WHAT YOU ARE ASKED TO DO
Copy verbatim the lines starting at the line that contains "Given: Click the" and ending at the line that contains "the riskfactor1 folder", including both of those lines.

DATA FOR THE TASK

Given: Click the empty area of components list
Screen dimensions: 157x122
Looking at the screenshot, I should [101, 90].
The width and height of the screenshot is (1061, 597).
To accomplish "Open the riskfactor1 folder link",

* * *

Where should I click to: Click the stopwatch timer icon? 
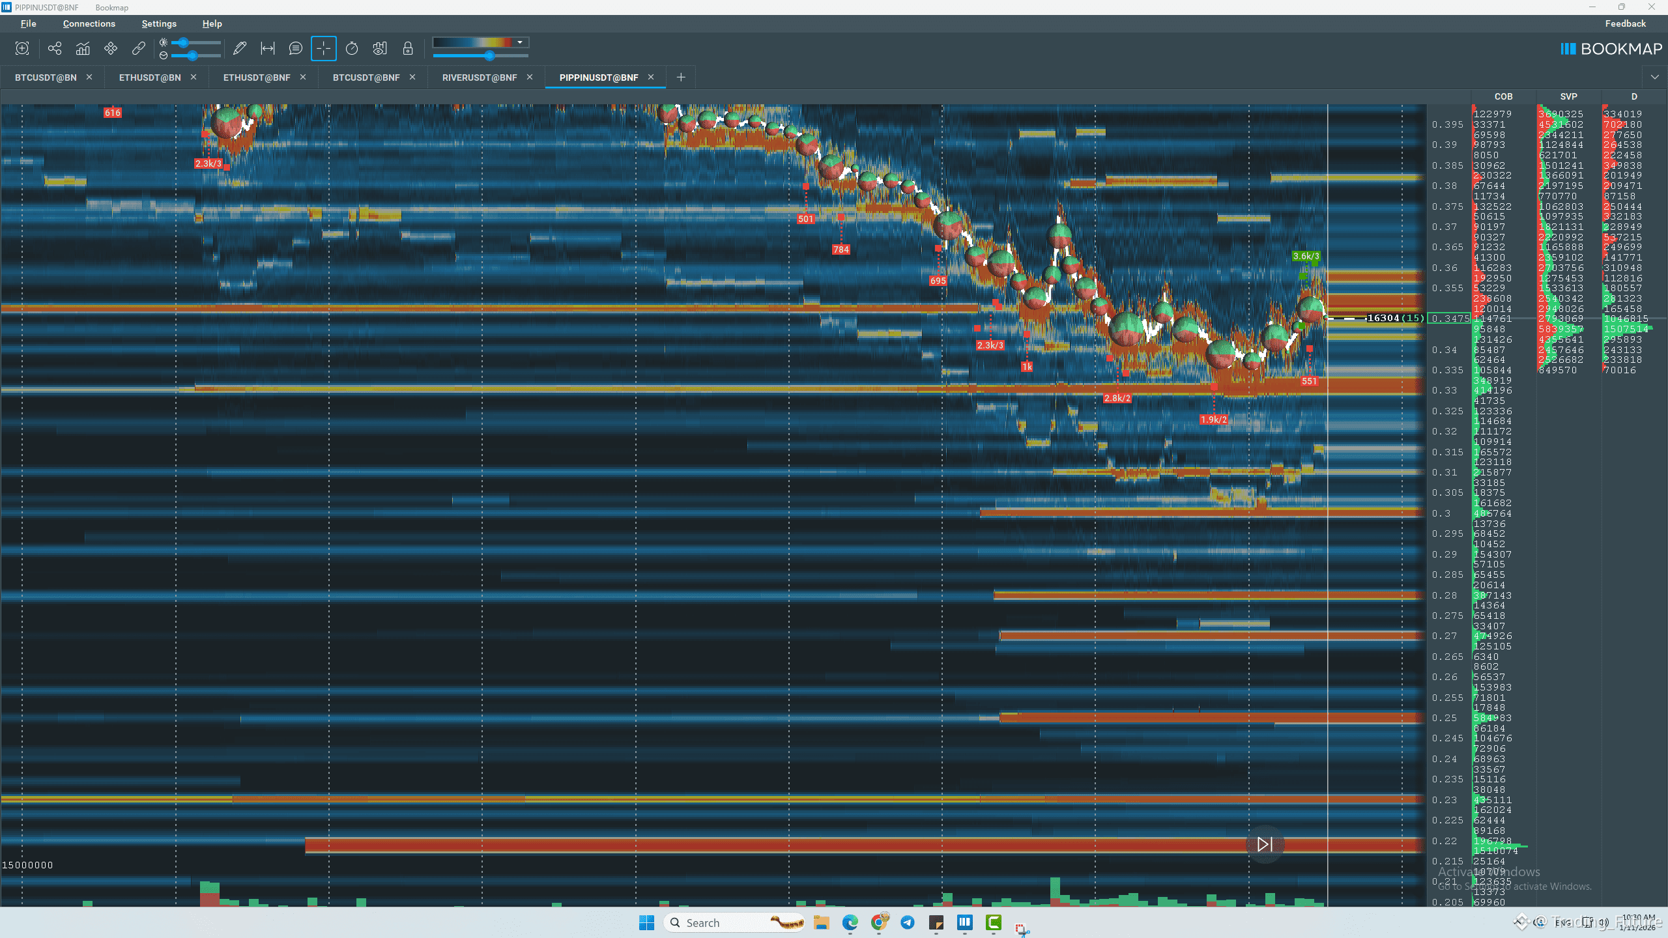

TASK RESULT
Given: Click the empty area of components list
Screen dimensions: 157x122
Looking at the screenshot, I should [101, 90].
The width and height of the screenshot is (1061, 597).
To accomplish "Open the riskfactor1 folder link",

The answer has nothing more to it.